POWIAT OBORNICKI. Sytuacja na drogach powiatowych nie odbiega, od tej, którą możemy oglądać na innych tego typu w Wielkopolsce. Pracownicy zarządu dróg korzystając z trzech pługów i pięciu piaskarek przez ostatnie tygodnie wysypali 400 ton mieszaniny piasku oraz soli. Koszt tego przedsięwzięcia wyniósł 50 tys. zł. Zarząd powiatu zabezpieczył na "akcję zima" jeszcze 270 tys. zł. Ta kwota powinna wystarczyć do pierwszych odwilży.

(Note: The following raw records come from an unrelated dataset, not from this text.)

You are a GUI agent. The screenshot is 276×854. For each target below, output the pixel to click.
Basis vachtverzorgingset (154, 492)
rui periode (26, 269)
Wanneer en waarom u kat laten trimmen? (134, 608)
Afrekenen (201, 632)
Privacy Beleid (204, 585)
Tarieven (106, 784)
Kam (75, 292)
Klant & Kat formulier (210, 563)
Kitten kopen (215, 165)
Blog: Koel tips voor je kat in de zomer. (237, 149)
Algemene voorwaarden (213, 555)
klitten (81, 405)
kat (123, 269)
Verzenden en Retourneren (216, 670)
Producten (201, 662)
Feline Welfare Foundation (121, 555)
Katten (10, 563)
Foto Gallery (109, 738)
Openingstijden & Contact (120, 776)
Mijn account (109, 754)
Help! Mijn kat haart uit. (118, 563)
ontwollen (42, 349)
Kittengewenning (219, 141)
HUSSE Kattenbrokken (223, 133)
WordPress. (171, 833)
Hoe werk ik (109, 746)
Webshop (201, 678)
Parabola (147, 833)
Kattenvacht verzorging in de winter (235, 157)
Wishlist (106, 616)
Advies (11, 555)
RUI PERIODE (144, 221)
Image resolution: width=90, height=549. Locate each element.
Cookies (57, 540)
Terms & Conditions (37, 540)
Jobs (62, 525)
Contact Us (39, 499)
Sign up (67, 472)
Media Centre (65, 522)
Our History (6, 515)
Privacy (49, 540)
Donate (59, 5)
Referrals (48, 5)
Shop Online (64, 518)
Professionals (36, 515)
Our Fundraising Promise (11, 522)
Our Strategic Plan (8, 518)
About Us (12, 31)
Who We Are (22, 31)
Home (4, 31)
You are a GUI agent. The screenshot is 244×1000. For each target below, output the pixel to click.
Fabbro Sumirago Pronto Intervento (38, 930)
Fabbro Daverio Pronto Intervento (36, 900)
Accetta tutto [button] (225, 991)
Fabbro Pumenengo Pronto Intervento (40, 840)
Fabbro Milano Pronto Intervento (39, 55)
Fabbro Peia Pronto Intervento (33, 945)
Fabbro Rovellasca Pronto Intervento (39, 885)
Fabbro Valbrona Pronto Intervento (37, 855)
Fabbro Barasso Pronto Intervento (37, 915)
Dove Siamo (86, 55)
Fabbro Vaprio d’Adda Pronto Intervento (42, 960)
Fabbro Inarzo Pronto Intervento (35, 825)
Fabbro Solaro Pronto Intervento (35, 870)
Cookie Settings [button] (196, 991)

Liczni mieszkańcy mają pretensje do starostwa. Informują, że pług często mija boczne drogi wychodzące ze wsi lub prowadzące do posesji, skupiając się jedynie na głównych szosach.
– Zaniedbaniom nie są winni drogowcy, ale prawo – poinformował nas dyrektor zarządu dróg powiatowych Bogdan Jeran. – Pod naszym nadzorem znajdują się trzy typy dróg. Zgodnie z zarządzeniem musimy najpierw odśnieżyć drogi najwyższej kategorii, czyli łączące miejscowości, np. trasę od Stobnicy do Obornik. Następnie możemy dopiero przejść wyżej do dróg zbiorczych i lokalnych. W skrócie oznacza to, że brana pod uwagę jest najpierw lokalizacja trasy a nie wielkość miejscowości. Dla przykładu, trasa z Uścikowa do Bogdanowa zostanie szybciej odśnieżona, niż trasa Objezierze-Kowalewko-Ocieszyn.
Powiat odśnieża 250 kilometrów dróg. Przejechanie całej trasy i zrzucenie mieszanki trwa przynajmniej osiem godzin. Zalecamy więc kierowcom cierpliwość i wyrozumiałość dla drogowców, którzy odśnieżają od wczesnych godzin rannych.